TO DO: Each entry below is to be extracted exactly.

EXERCISE INPUTS:
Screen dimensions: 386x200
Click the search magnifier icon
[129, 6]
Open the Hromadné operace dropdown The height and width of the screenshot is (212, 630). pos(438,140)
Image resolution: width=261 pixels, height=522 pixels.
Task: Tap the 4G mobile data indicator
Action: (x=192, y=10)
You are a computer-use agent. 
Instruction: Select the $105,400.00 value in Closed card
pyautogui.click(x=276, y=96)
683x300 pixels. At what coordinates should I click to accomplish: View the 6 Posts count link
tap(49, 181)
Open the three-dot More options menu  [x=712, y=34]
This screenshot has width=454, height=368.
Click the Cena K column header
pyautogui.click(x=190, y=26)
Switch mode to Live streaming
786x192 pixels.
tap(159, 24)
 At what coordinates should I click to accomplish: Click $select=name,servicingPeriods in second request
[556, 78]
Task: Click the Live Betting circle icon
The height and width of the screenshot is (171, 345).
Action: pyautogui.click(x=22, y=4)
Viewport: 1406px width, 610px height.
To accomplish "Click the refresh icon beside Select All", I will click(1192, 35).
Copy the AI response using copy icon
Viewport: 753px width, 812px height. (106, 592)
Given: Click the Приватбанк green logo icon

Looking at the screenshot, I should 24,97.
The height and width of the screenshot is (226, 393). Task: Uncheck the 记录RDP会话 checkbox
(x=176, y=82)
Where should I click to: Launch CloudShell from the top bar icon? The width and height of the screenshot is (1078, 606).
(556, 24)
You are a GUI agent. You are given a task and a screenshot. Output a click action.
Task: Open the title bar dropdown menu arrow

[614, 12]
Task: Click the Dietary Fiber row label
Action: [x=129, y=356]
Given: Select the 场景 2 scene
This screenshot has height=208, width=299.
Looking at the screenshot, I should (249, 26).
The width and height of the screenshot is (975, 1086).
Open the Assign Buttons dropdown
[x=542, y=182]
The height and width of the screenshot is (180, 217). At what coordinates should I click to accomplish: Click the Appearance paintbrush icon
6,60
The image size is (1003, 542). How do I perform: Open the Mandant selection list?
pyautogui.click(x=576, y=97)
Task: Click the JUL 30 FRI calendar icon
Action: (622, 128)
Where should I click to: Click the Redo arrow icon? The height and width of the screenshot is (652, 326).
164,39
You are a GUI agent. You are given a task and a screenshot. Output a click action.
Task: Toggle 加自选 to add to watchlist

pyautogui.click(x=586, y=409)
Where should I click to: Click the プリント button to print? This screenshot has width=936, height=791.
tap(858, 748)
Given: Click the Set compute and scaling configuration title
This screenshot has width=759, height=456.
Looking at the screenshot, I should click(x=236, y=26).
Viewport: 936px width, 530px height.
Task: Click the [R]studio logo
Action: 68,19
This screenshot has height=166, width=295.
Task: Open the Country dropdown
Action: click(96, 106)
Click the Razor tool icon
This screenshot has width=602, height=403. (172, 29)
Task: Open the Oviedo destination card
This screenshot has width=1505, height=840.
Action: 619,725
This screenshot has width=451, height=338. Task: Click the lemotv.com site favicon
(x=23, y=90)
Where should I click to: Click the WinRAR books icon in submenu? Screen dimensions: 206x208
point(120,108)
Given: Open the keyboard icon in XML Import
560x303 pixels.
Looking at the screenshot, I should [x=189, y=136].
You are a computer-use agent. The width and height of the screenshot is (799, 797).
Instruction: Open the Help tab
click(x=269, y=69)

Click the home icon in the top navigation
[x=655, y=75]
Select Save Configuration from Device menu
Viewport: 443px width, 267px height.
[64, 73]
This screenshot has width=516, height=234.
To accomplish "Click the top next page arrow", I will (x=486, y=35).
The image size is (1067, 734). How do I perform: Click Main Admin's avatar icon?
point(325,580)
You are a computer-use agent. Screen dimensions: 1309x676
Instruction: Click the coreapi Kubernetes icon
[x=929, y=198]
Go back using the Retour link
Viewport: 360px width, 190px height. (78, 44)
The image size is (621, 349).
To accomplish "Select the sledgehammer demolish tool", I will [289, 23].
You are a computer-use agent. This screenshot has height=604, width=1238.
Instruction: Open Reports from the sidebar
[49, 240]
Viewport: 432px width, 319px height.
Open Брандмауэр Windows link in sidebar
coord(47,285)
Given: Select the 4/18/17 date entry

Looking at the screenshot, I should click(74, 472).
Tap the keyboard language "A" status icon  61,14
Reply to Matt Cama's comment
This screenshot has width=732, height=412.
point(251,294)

EXERCISE RESPONSE:
Screen dimensions: 386x200
Click the search magnifier icon
[129, 6]
Open the Hromadné operace dropdown The height and width of the screenshot is (212, 630). pos(438,140)
Image resolution: width=261 pixels, height=522 pixels.
Task: Tap the 4G mobile data indicator
Action: (x=192, y=10)
You are a computer-use agent. 
Instruction: Select the $105,400.00 value in Closed card
pyautogui.click(x=276, y=96)
683x300 pixels. At what coordinates should I click to accomplish: View the 6 Posts count link
tap(49, 181)
Open the three-dot More options menu  [x=712, y=34]
This screenshot has width=454, height=368.
Click the Cena K column header
pyautogui.click(x=190, y=26)
Switch mode to Live streaming
786x192 pixels.
tap(159, 24)
 At what coordinates should I click to accomplish: Click $select=name,servicingPeriods in second request
[556, 78]
Task: Click the Live Betting circle icon
The height and width of the screenshot is (171, 345).
Action: pyautogui.click(x=22, y=4)
Viewport: 1406px width, 610px height.
To accomplish "Click the refresh icon beside Select All", I will click(1192, 35).
Copy the AI response using copy icon
Viewport: 753px width, 812px height. (106, 592)
Given: Click the Приватбанк green logo icon

Looking at the screenshot, I should 24,97.
The height and width of the screenshot is (226, 393). Task: Uncheck the 记录RDP会话 checkbox
(x=176, y=82)
Where should I click to: Launch CloudShell from the top bar icon? The width and height of the screenshot is (1078, 606).
(556, 24)
You are a GUI agent. You are given a task and a screenshot. Output a click action.
Task: Open the title bar dropdown menu arrow

[614, 12]
Task: Click the Dietary Fiber row label
Action: [x=129, y=356]
Given: Select the 场景 2 scene
This screenshot has height=208, width=299.
Looking at the screenshot, I should (249, 26).
The width and height of the screenshot is (975, 1086).
Open the Assign Buttons dropdown
[x=542, y=182]
The height and width of the screenshot is (180, 217). At what coordinates should I click to accomplish: Click the Appearance paintbrush icon
6,60
The image size is (1003, 542). How do I perform: Open the Mandant selection list?
pyautogui.click(x=576, y=97)
Task: Click the JUL 30 FRI calendar icon
Action: (622, 128)
Where should I click to: Click the Redo arrow icon? The height and width of the screenshot is (652, 326).
164,39
You are a GUI agent. You are given a task and a screenshot. Output a click action.
Task: Toggle 加自选 to add to watchlist

pyautogui.click(x=586, y=409)
Where should I click to: Click the プリント button to print? This screenshot has width=936, height=791.
tap(858, 748)
Given: Click the Set compute and scaling configuration title
This screenshot has width=759, height=456.
Looking at the screenshot, I should click(x=236, y=26).
Viewport: 936px width, 530px height.
Task: Click the [R]studio logo
Action: 68,19
This screenshot has height=166, width=295.
Task: Open the Country dropdown
Action: click(96, 106)
Click the Razor tool icon
This screenshot has width=602, height=403. (172, 29)
Task: Open the Oviedo destination card
This screenshot has width=1505, height=840.
Action: 619,725
This screenshot has width=451, height=338. Task: Click the lemotv.com site favicon
(x=23, y=90)
Where should I click to: Click the WinRAR books icon in submenu? Screen dimensions: 206x208
point(120,108)
Given: Open the keyboard icon in XML Import
560x303 pixels.
Looking at the screenshot, I should [x=189, y=136].
You are a computer-use agent. The width and height of the screenshot is (799, 797).
Instruction: Open the Help tab
click(x=269, y=69)

Click the home icon in the top navigation
[x=655, y=75]
Select Save Configuration from Device menu
Viewport: 443px width, 267px height.
[64, 73]
This screenshot has width=516, height=234.
To accomplish "Click the top next page arrow", I will (x=486, y=35).
The image size is (1067, 734). How do I perform: Click Main Admin's avatar icon?
point(325,580)
You are a computer-use agent. Screen dimensions: 1309x676
Instruction: Click the coreapi Kubernetes icon
[x=929, y=198]
Go back using the Retour link
Viewport: 360px width, 190px height. (78, 44)
The image size is (621, 349).
To accomplish "Select the sledgehammer demolish tool", I will [289, 23].
You are a computer-use agent. This screenshot has height=604, width=1238.
Instruction: Open Reports from the sidebar
[49, 240]
Viewport: 432px width, 319px height.
Open Брандмауэр Windows link in sidebar
coord(47,285)
Given: Select the 4/18/17 date entry

Looking at the screenshot, I should click(74, 472).
Tap the keyboard language "A" status icon  61,14
Reply to Matt Cama's comment
This screenshot has width=732, height=412.
point(251,294)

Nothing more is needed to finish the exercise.